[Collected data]
☆ ☆ ☆ ☆ ☆

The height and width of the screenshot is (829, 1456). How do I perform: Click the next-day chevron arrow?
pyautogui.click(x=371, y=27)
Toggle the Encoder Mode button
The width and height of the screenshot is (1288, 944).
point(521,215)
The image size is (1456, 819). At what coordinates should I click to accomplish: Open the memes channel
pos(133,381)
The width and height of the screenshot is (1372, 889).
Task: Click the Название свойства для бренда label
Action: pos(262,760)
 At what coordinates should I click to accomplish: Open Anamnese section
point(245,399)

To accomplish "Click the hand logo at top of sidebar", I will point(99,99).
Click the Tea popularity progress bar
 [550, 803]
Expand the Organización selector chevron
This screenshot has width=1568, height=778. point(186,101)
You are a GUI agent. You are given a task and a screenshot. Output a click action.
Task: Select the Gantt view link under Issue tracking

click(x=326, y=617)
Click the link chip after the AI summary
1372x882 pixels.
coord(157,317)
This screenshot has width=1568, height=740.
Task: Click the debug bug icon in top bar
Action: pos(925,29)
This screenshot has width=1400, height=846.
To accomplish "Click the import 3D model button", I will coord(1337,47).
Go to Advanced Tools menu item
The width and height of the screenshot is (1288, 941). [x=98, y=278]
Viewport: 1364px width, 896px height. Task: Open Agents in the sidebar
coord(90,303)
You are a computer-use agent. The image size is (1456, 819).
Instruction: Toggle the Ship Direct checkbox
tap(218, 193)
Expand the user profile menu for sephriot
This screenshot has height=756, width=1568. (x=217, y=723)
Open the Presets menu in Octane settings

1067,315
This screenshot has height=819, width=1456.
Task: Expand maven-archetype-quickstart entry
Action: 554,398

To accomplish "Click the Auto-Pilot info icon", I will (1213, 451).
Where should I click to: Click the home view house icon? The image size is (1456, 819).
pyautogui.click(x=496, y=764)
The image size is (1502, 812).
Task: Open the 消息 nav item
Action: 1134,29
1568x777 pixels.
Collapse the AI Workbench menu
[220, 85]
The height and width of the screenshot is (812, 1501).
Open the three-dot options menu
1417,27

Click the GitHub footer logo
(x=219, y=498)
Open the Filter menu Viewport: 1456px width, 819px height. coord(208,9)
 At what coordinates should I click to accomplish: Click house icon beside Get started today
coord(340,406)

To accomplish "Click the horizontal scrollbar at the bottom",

☆ ☆ ☆ ☆ ☆

- Task objective: Without skipping anything, transcribe every line above exactly.

- Answer for this exercise:
The height and width of the screenshot is (829, 1456). How do I perform: Click the next-day chevron arrow?
pyautogui.click(x=371, y=27)
Toggle the Encoder Mode button
The width and height of the screenshot is (1288, 944).
point(521,215)
The image size is (1456, 819). At what coordinates should I click to accomplish: Open the memes channel
pos(133,381)
The width and height of the screenshot is (1372, 889).
Task: Click the Название свойства для бренда label
Action: pos(262,760)
 At what coordinates should I click to accomplish: Open Anamnese section
point(245,399)

To accomplish "Click the hand logo at top of sidebar", I will point(99,99).
Click the Tea popularity progress bar
 [550, 803]
Expand the Organización selector chevron
This screenshot has width=1568, height=778. point(186,101)
You are a GUI agent. You are given a task and a screenshot. Output a click action.
Task: Select the Gantt view link under Issue tracking

click(x=326, y=617)
Click the link chip after the AI summary
1372x882 pixels.
coord(157,317)
This screenshot has width=1568, height=740.
Task: Click the debug bug icon in top bar
Action: pos(925,29)
This screenshot has width=1400, height=846.
To accomplish "Click the import 3D model button", I will coord(1337,47).
Go to Advanced Tools menu item
The width and height of the screenshot is (1288, 941). [x=98, y=278]
Viewport: 1364px width, 896px height. Task: Open Agents in the sidebar
coord(90,303)
You are a computer-use agent. The image size is (1456, 819).
Instruction: Toggle the Ship Direct checkbox
tap(218, 193)
Expand the user profile menu for sephriot
This screenshot has height=756, width=1568. (x=217, y=723)
Open the Presets menu in Octane settings

1067,315
This screenshot has height=819, width=1456.
Task: Expand maven-archetype-quickstart entry
Action: 554,398

To accomplish "Click the Auto-Pilot info icon", I will (1213, 451).
Where should I click to: Click the home view house icon? The image size is (1456, 819).
pyautogui.click(x=496, y=764)
The image size is (1502, 812).
Task: Open the 消息 nav item
Action: 1134,29
1568x777 pixels.
Collapse the AI Workbench menu
[220, 85]
The height and width of the screenshot is (812, 1501).
Open the three-dot options menu
1417,27

Click the GitHub footer logo
(x=219, y=498)
Open the Filter menu Viewport: 1456px width, 819px height. coord(208,9)
 At what coordinates should I click to accomplish: Click house icon beside Get started today
coord(340,406)

To accomplish "Click the horizontal scrollbar at the bottom",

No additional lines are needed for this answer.